**TEXTO DADO**.
——

Con la salvedad de la interpretación luterana de los Salmos —de la cual el lector hallará una muestra en el volumen segundo de esta obra—, los textos aludidos en este prefacio se encuentran ampliamente representados en el presente volumen. Al final del texto Lutero anuncia su intención, frustrada por la muerte, de dedicarse en los prefacios de los tomos siguientes a «las controversias con los sacramentarios y los anabaptistas», es decir, a los movimientos disidentes internos de la joven Reforma, y en concreto a los que discutían aspectos básicos de dos de los sacramentos reconocidos por Lutero: el bautismo y el pan. El reformador concluye su prefacio en clave apocalíptica, identificando expresamente al papa con el Anticristo y representándose a sí mismo como instrumento de Dios.

PREFACIO AL PRIMER TOMO DE LOS ESCRITOS LATINOS

Martín Lutero saluda al lector piadoso.

——

**EXTRACTO DE DATOS**.

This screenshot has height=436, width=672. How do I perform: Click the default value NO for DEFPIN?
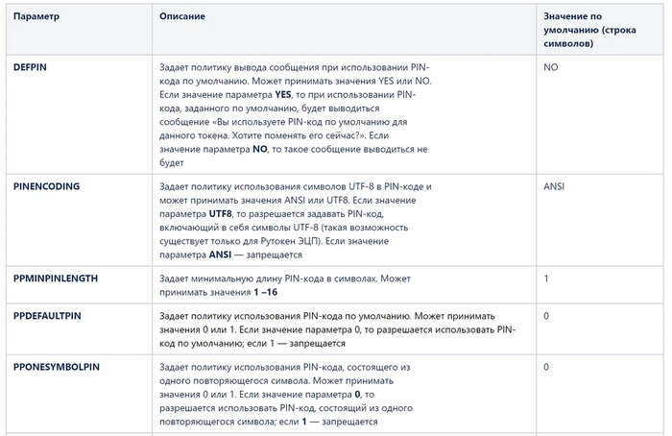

——

**INSTRUCCIONES**. Reescribe el pasaje del texto sobre el prefacio de Lutero que empieza en "Con la salvedad" y termina en "instrumento de Dios.", y cambia "volumen" por "tomo".

**RESPUESTA**.
Con la salvedad de la interpretación luterana de los Salmos —de la cual el lector hallará una muestra en el tomo segundo de esta obra—, los textos aludidos en este prefacio se encuentran ampliamente representados en el presente tomo. Al final del texto Lutero anuncia su intención, frustrada por la muerte, de dedicarse en los prefacios de los tomos siguientes a «las controversias con los sacramentarios y los anabaptistas», es decir, a los movimientos disidentes internos de la joven Reforma, y en concreto a los que discutían aspectos básicos de dos de los sacramentos reconocidos por Lutero: el bautismo y el pan. El reformador concluye su prefacio en clave apocalíptica, identificando expresamente al papa con el Anticristo y representándose a sí mismo como instrumento de Dios.